To explain the underlying principles, a method will first be described, with reference to FIG. 4 , for the measurement of diffuse and/or specular reflection characteristics generally (i.e. without considering the impact of color or wavelength specific properties).
In step 401, the device 200 is positioned relative to the surface 300, such that the display screen is substantially parallel to the surface, and the sensor measures light reflected from the surface.
In step 402, a plurality of patterns are sequentially displayed on the display screen, as illustrated in FIG. 5A to 5E. Each of the patterns comprises an illuminated circle at a specified “pattern distance” from the sensor, with the rest of the screen being black (i.e. providing minimal illumination). During the display of each pattern, the sensor 201 measures the light reflected from the surface.

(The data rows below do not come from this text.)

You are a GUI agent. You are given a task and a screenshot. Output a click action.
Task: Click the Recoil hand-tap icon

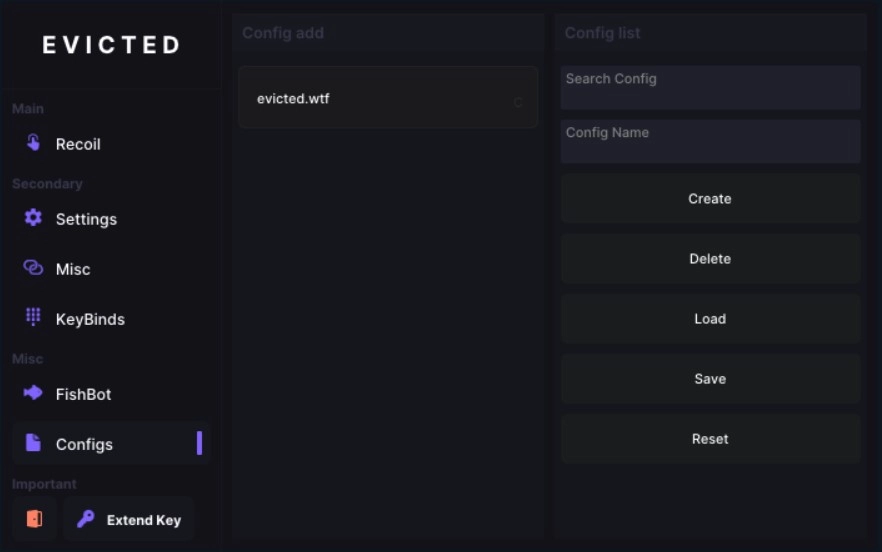(x=33, y=143)
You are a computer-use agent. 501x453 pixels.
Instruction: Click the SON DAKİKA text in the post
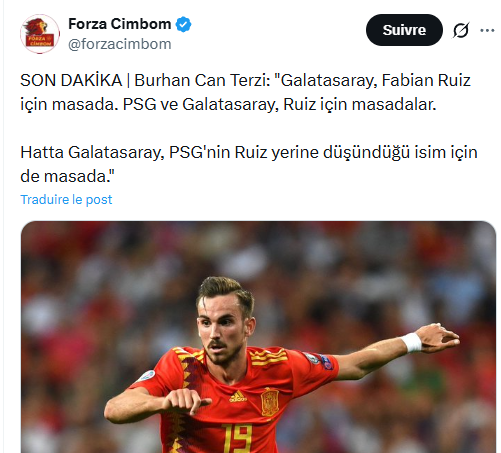pos(71,80)
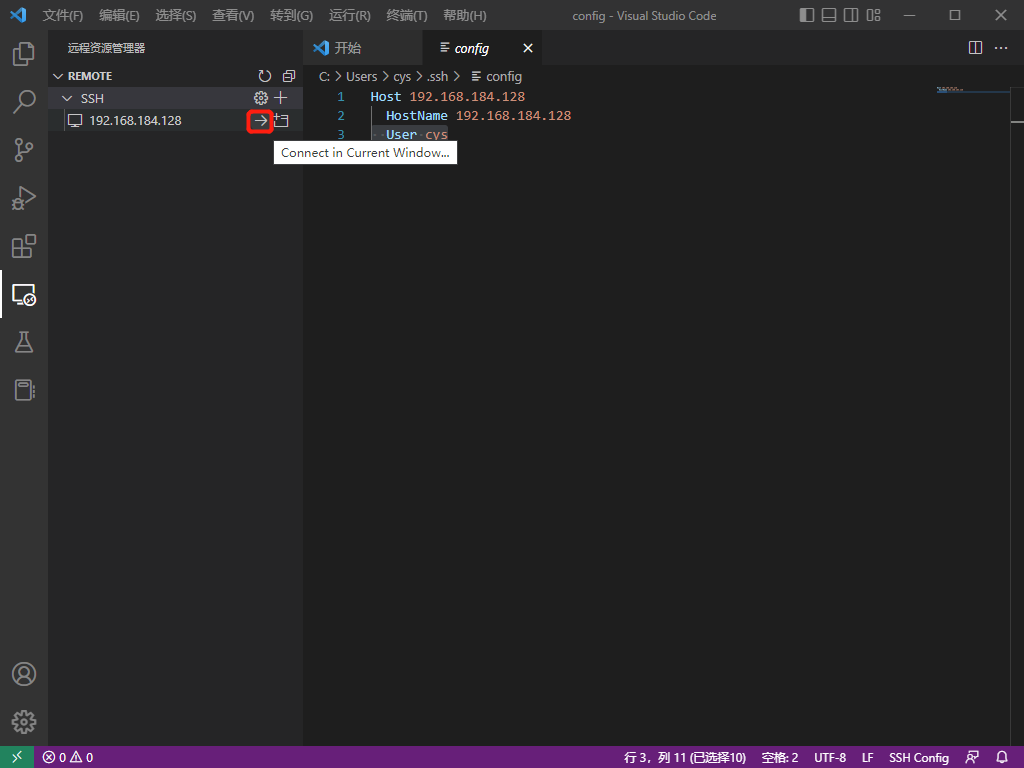Toggle the secondary side bar layout icon
Image resolution: width=1024 pixels, height=768 pixels.
[852, 15]
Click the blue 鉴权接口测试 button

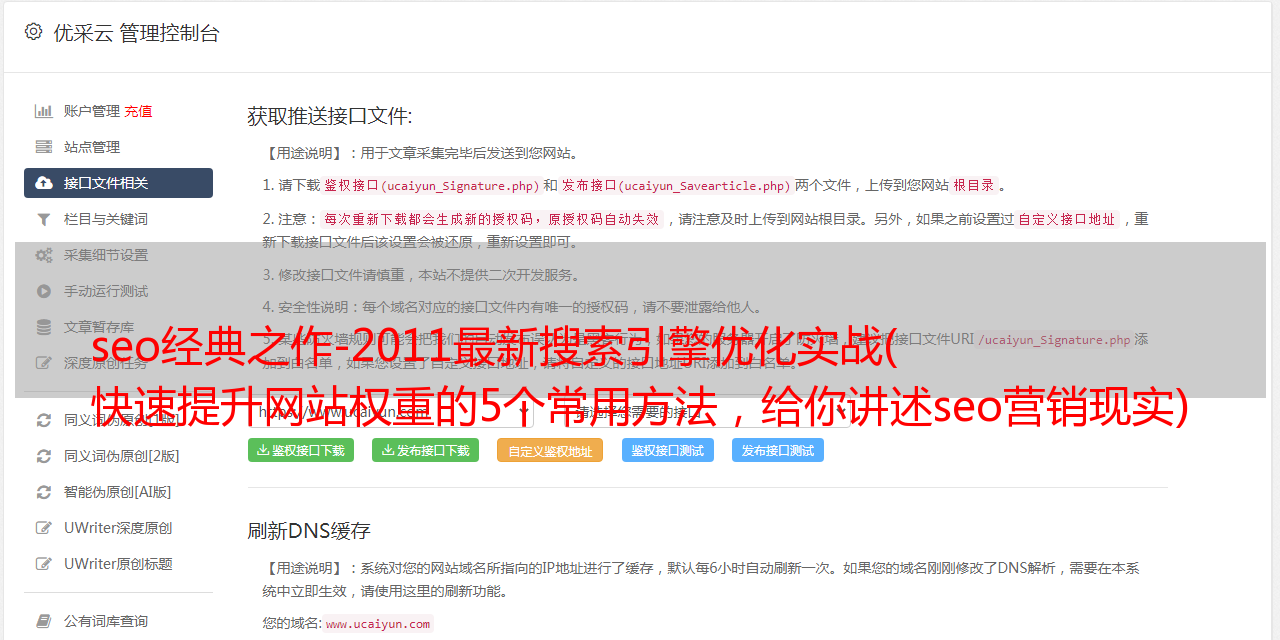point(668,450)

Example reflectance signals during display of each pattern are shown in FIGS. 6A to 6E. In each figure, the sensor angle 601 a-e and the illumination angle 602 a-e are shown as dotted lines, and the intensity of the reflection 603 a-e is shown as a solid line. The value of the measured intensity is the intersection of the sensor angle 601 a-e and the reflection intensity 603 a-e.
Each of the measurements corresponds to a different measurement geometry, X°/Y°, where X is the illumination angle (the angle between a perpendicular to the surface at the target point, and a line connecting the target point to a representative point of the illuminated region of the display, e.g. a geometric midpoint of the pattern, and Y is the sensor angle e.g. the angle between a perpendicular to the surface and the target point, and a line connecting the target point to the sensor. Y may be fixed for a particular configuration of the device. X may be different for each of the displayed patterns.
In general the device (controller) does not have access to the value of X i.e. of the illumination angle from the pattern to the target point. However the controller 203 does have access to the location of the pattern on the display screen, e.g. because the controller is configured to control display of the pattern, and the measurements received by the detector, and may hence determine other properties of the system.
In step 403, the controller 203 determines the pattern distance corresponding to a maximum of the diffuse reflection of the pattern by the surface and/or a maximum of the specular reflection of the pattern by the surface. This is described in more detail below, with reference to FIG. 7 .
FIG. 7 shows an example set of measurements for a sensor angle Y of 45 degrees, and a distance between the surface 300 and the display 201 of 40 mm The dots represent the individual sensor measurements (in arbitrary units). As can be seen in the figure, there are two local maxima among the measured points—at 40 mm (701) and 80 mm (702). The maximum 701 can be seen to form part of a smooth curve with most of the other points, and is closer to the sensor than the maximum 702—as such, this maximum can be identified as the maximum associated with the diffuse reflection. The maximum 702 stands out from the other points (indicating that it is on a narrow peak), and is further from the sensor—as such, this maximum can be identified as the maximum associated with the specular reflection.
If a more precise measurement is desired, rather than the actual measurement which happened to come close to the pattern distances for which each reflection is maximised, then the exact maximum of the diffuse reflection can be determined by fitting a curve to the measured points (ignoring any outliers due to the specular reflection). In implementations this curve is approximately sinusoidal. The pattern distance for which the diffuse reflection is maximised corresponds to a Y°/0° geometry—i.e. a geometry in which the pattern is directly above the target point.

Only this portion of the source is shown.